During my first year of medical school at USUHS we were required to take a class called "Human Context" where we had seminars every few weeks and then had to write corresponding essays reflecting our views on various topics such as alcoholism, child sexual abuse, sexism, racism, etc. The class was taught by a very old intellectual psychiatrist that I'd characterize as moderately reformed Freudian. If a student wrote something he didn't care for, he called the student in to "see him" where he would discuss with the student what he thought were the student's blind spots that might prevent him for fully understanding the humanity of his patients (that's a charitable interpretation. More cynically, I might say that his involuntary summons reflected his desire to provide corrective therapy/instruction for students with worldviews he disagreed with).

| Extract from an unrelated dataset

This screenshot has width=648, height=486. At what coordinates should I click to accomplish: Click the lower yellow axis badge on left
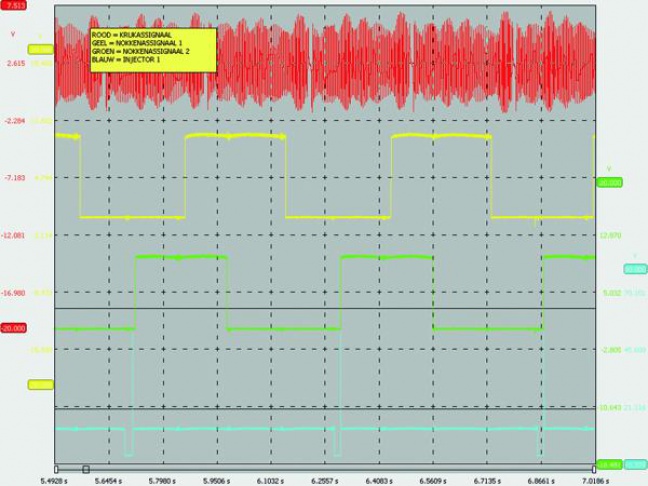41,384
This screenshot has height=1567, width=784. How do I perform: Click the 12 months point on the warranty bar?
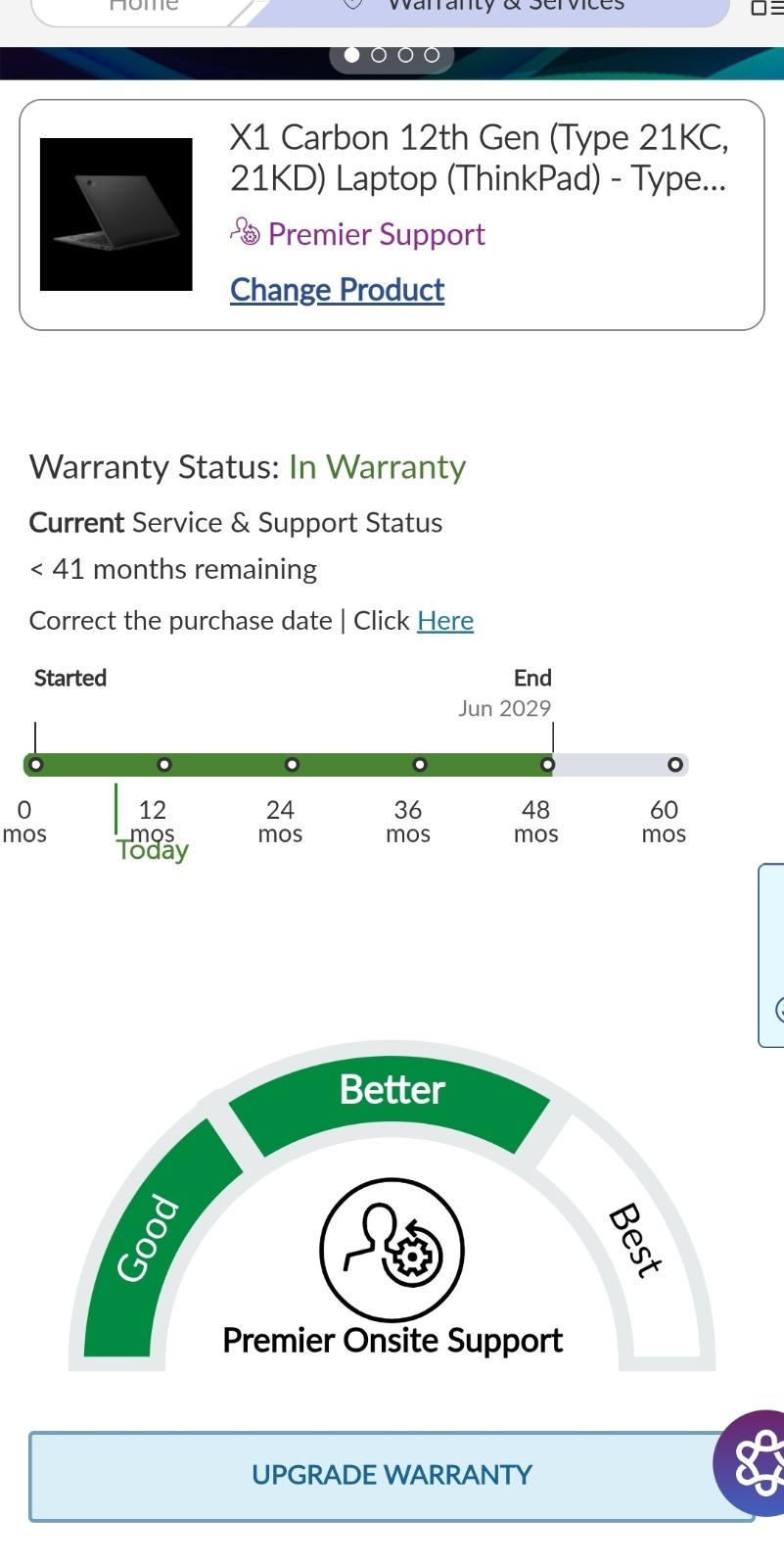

I received a summons for a paper I wrote on alcoholism where I wrote that many had found strength in religion to overcome their addictions and that clinicians owed it to their patients to be aware of this, instead of solely prescribing naltrexone or acamprosate. When I entered the professor's office, he told me that free will and thus any meaningful religion did not exist, and that fMRI "proved' him to be correct.
Why did this otherwise highly intelligent professor with 40 years experience so foolishly argue that fMRI scans of the brain prove that there is no free will? A Freshman philosophy student could easily demonstrate that an fMRI actually has very little to say about whether or not free will exists.
When most doctors or scientists are trying to argue a worldview or religious view point, scientific tools such as fMRI are little more than Rorschach tests that reveal that scientist's prior religious commitments. Anyone who claims that science proves any religious point of view is on shaky ground.
It seems to be a common aspect of personality that some will always attempt to ground their religious belief in "objective" science, such as modern know nothings like Dawkins or Young Earth Creationists. Perhaps the innate uncertainty of so much that we believe produces the anxiety that leads all of us, no matter how intelligent or educated, to be susceptible to Confirmation Bias.